Defunct tennis tournament
- Founded: 1920; 105 years ago
- Abolished: 1966; 59 years ago
- Location: Henley-on-Thames, Oxfordshire, England
- Venue: Phyllis Court Club
- Surface: Clay

= Henley Hard Court Tennis Tournament =

The Henley Hard Court Tennis Tournament also known as the Henley Open Hard Court Tennis Tournament or the Henley Hard Courts or the Phyllis Court Open Tournament was a combined men's and women's clay court tennis tournament established in 1920. The tournament which featured two hard court meetings, one played in the spring and the other in the autumn was organised by the Phyllis Court Club and held at their premises at Henley-on-Thames, Oxfordshire, England. The tournament ran until at least 1966.

==History==
The Henley Hard Court Tennis Tournament also known as the Phyllis Court Open Tournament was a clay court tennis event organised by the Phyllis Court Club at Henley-on-Thames, Oxfordshire, England. The tournament feature two annual meetings, the Henley Hard Court Spring Open Lawn Tennis Tournament, and the Henley Hard Court Autumn Open Lawn Tennis Tournament that were staged from 1920 through until 1966.

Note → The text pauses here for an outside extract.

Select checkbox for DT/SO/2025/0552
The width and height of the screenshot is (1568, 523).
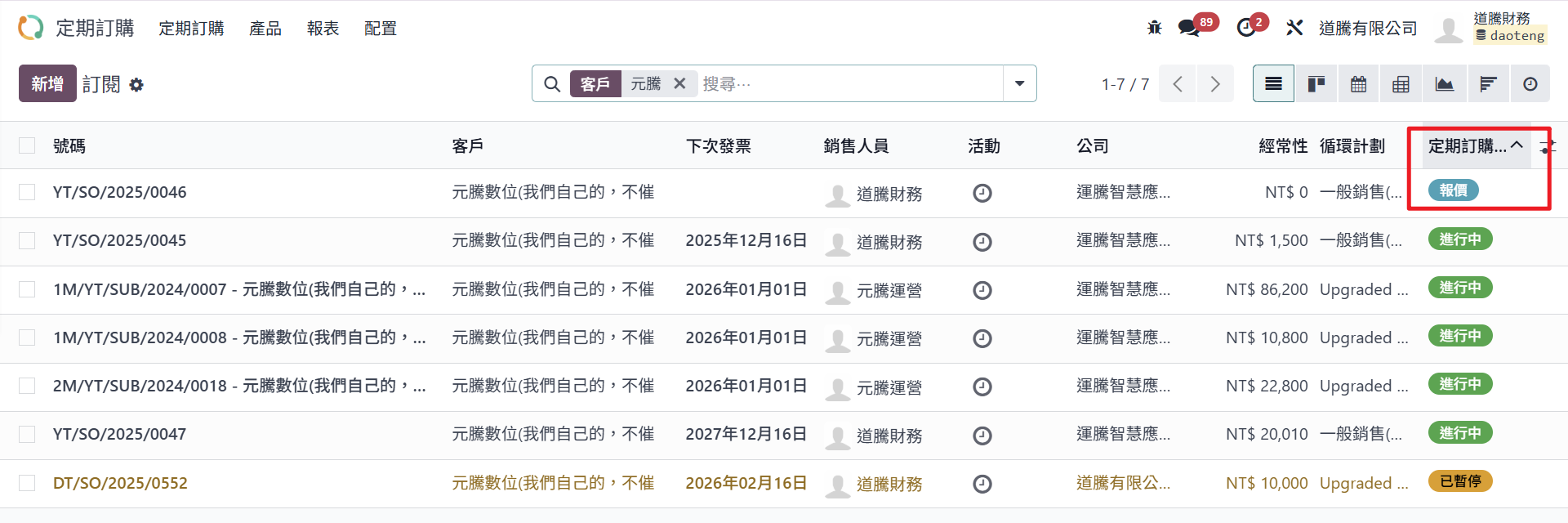pos(27,483)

Former winners of the men's singles title at the Henley hard courts spring meeting include; Harry Lewis-Barclay, Brian Norton, Franjo Kukuljević and Lew Gerrard. Previous winners of the men's singles title at the Henley hard courts autumn meeting include; Major Ritchie, Henry Mayes, Teddy Tinling, Choy Wai-Chuen, Andre Najar, Ignacy Tłoczyński and Trevor Fancutt. Previous winners of the women's singles title at the spring meeting has included; Doris Covell Craddock, Kitty Mckane, Ermyntrude Harvey, Madge Slaney and Shirley Bloomer. Former winners of autumn meeting included; Edith Clarke, Joan Fry, Georgie Woodgate, Angela Buxton and Nell Truman.

==Venue==
The Phyllis Court Club was founded in 1906. The club today has four all weather savannah artificial grass courts, with floodlit lighting for evening play.